→ **What is being asked**
Quote the material word for word, from the line containing "Image resolution: width=1280" up to and including the final line, and leave out the pictures.

--*--

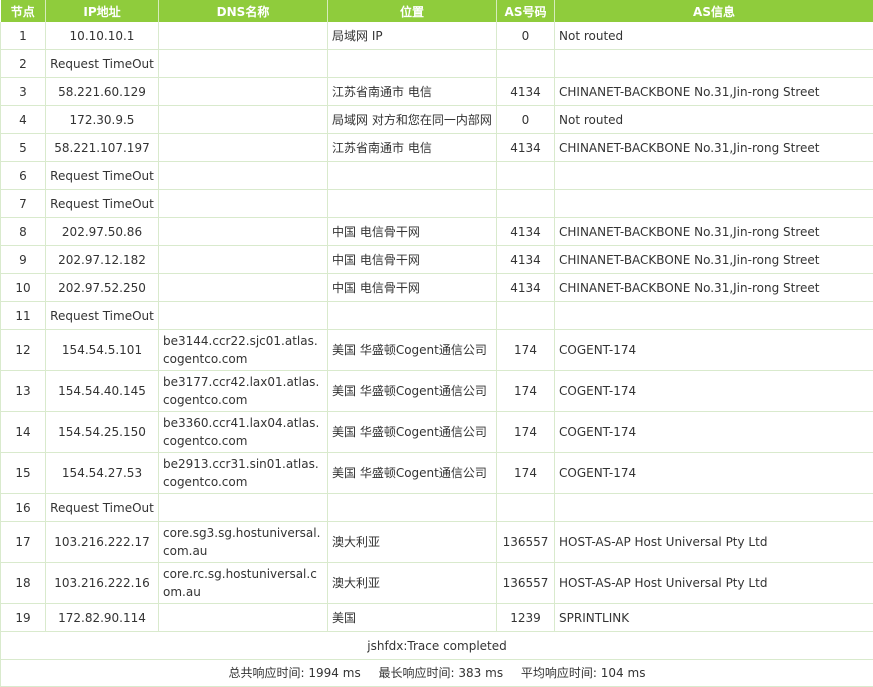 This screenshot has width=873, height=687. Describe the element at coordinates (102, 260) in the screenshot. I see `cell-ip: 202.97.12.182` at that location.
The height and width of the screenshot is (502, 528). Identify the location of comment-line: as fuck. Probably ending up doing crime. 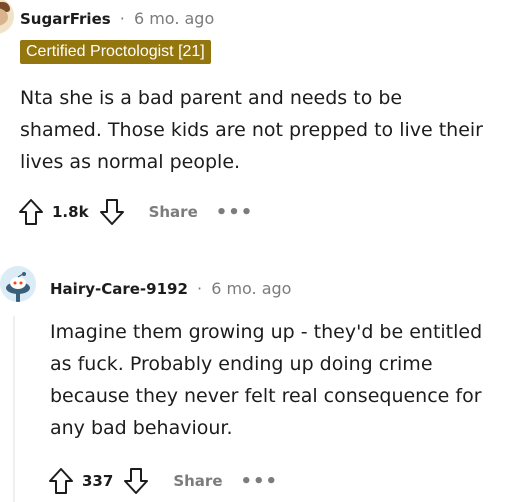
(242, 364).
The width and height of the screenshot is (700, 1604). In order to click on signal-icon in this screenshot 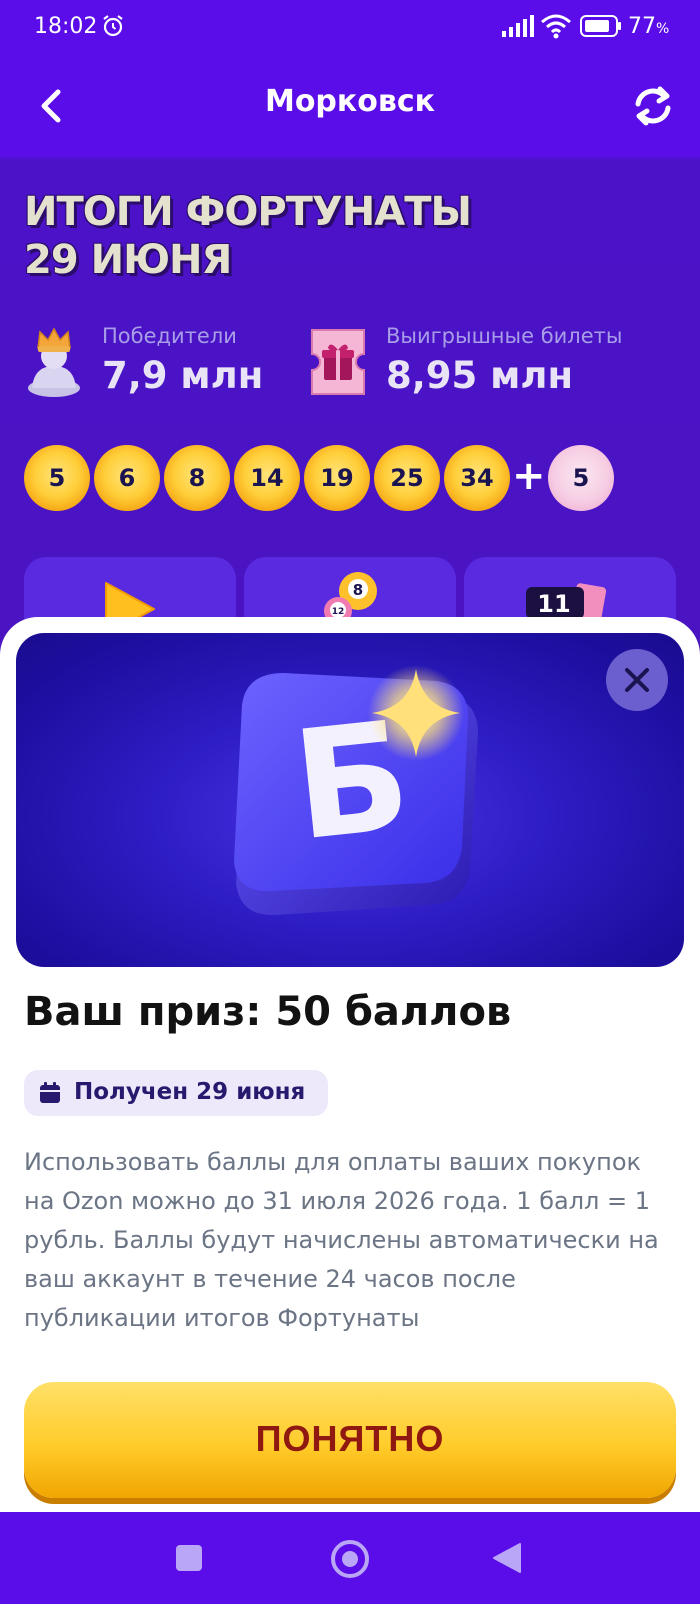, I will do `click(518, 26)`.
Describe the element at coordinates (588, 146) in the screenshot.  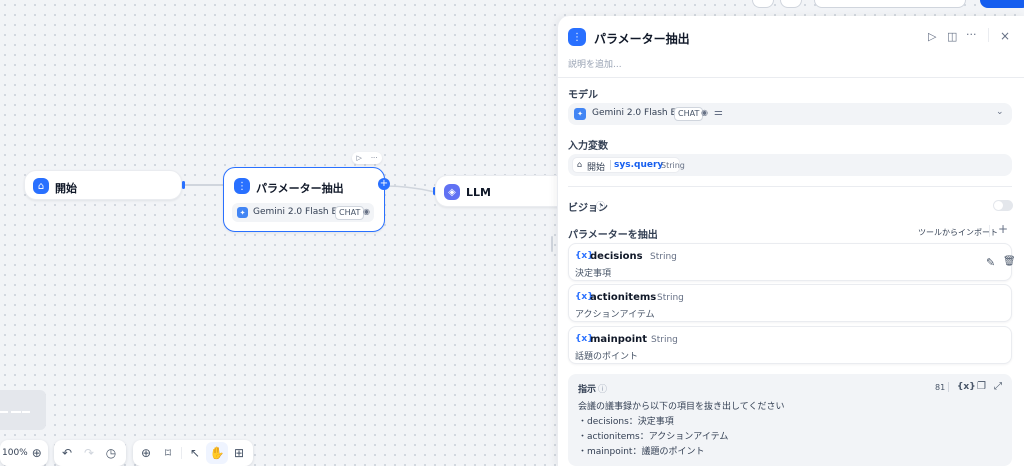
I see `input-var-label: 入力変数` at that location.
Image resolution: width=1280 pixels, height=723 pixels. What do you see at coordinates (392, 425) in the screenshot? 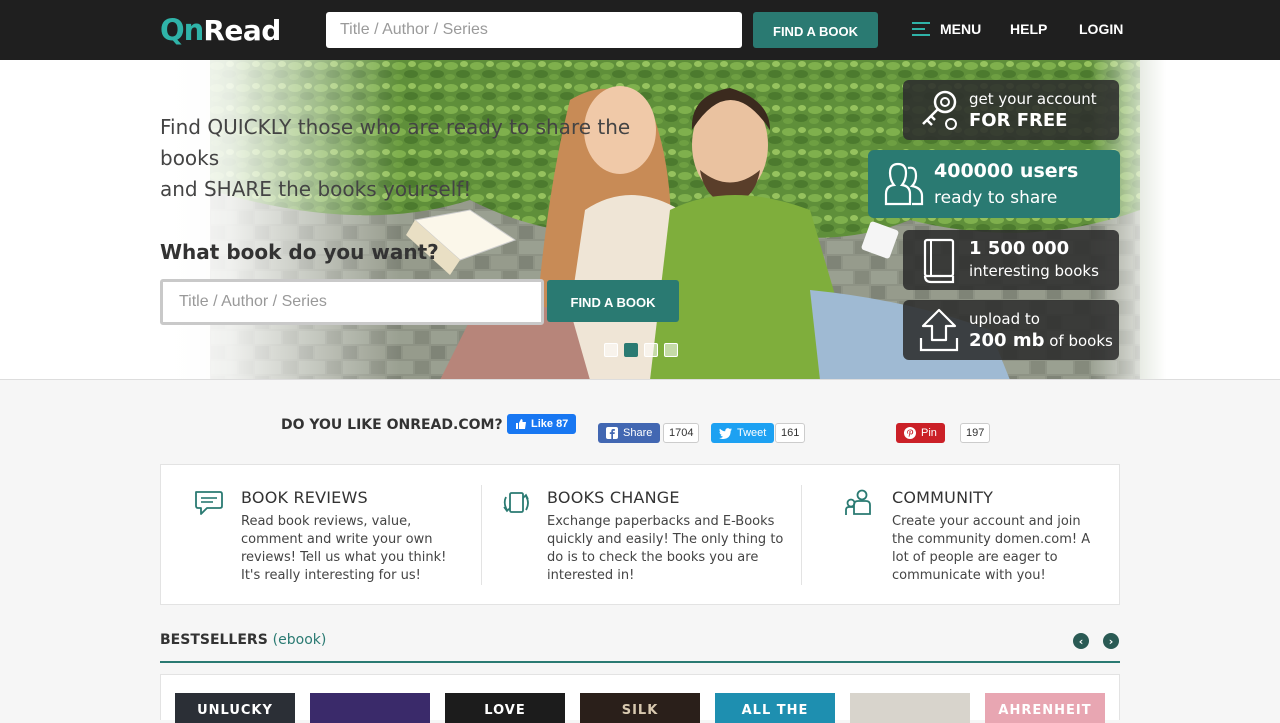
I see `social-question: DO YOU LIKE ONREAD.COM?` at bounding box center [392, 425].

--*--

→ **Your response**
Image resolution: width=1280 pixels, height=723 pixels. What do you see at coordinates (392, 425) in the screenshot? 
I see `social-question: DO YOU LIKE ONREAD.COM?` at bounding box center [392, 425].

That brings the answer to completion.